AIM OF THE EXERCISE — Quote exactly the lines running from the line with "About (324, 2517)" to the end of the entries, including both, and nothing else.

--- ENTRIES SHOWN Enclosed Below ---

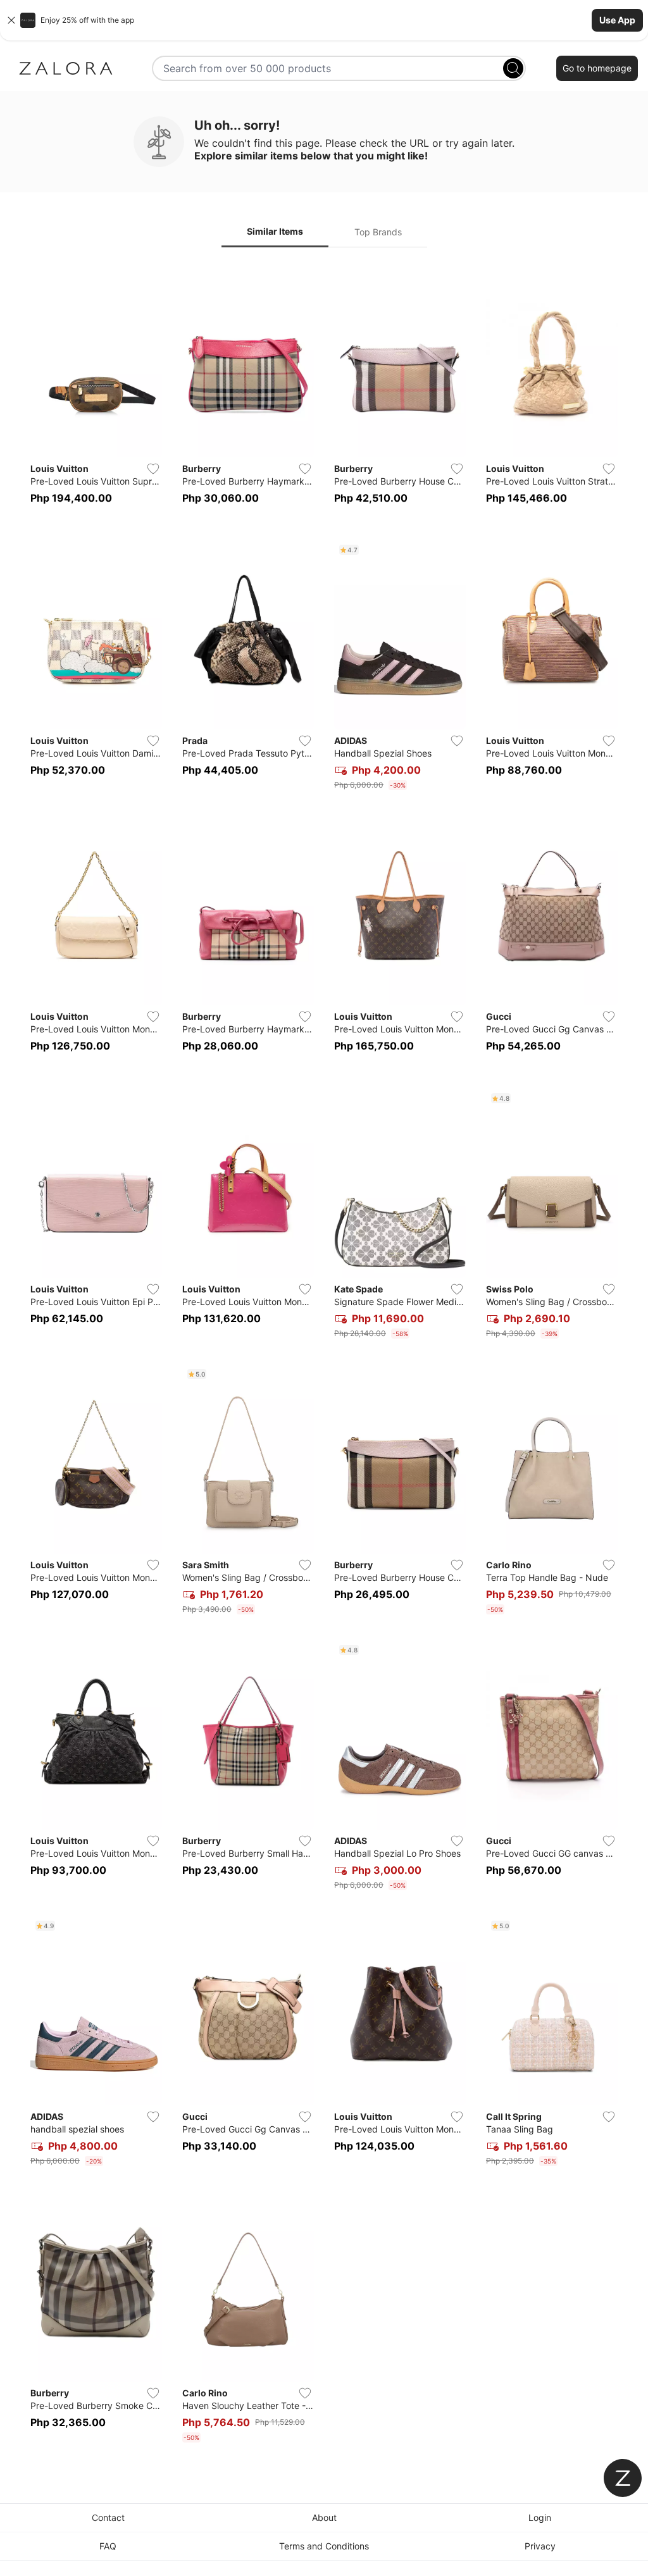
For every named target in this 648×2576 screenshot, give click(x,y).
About (324, 2517)
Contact (108, 2517)
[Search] (513, 68)
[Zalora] (66, 68)
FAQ (107, 2546)
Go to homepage (597, 68)
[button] (324, 20)
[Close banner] (11, 20)
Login (539, 2517)
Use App (617, 20)
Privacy (540, 2546)
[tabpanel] (324, 1357)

--- End of Enclosed ENTRIES SHOWN ---

RESPONSE TO THE EXERCISE —
About (324, 2517)
Contact (108, 2517)
[Search] (513, 68)
[Zalora] (66, 68)
FAQ (107, 2546)
Go to homepage (597, 68)
[button] (324, 20)
[Close banner] (11, 20)
Login (539, 2517)
Use App (617, 20)
Privacy (540, 2546)
[tabpanel] (324, 1357)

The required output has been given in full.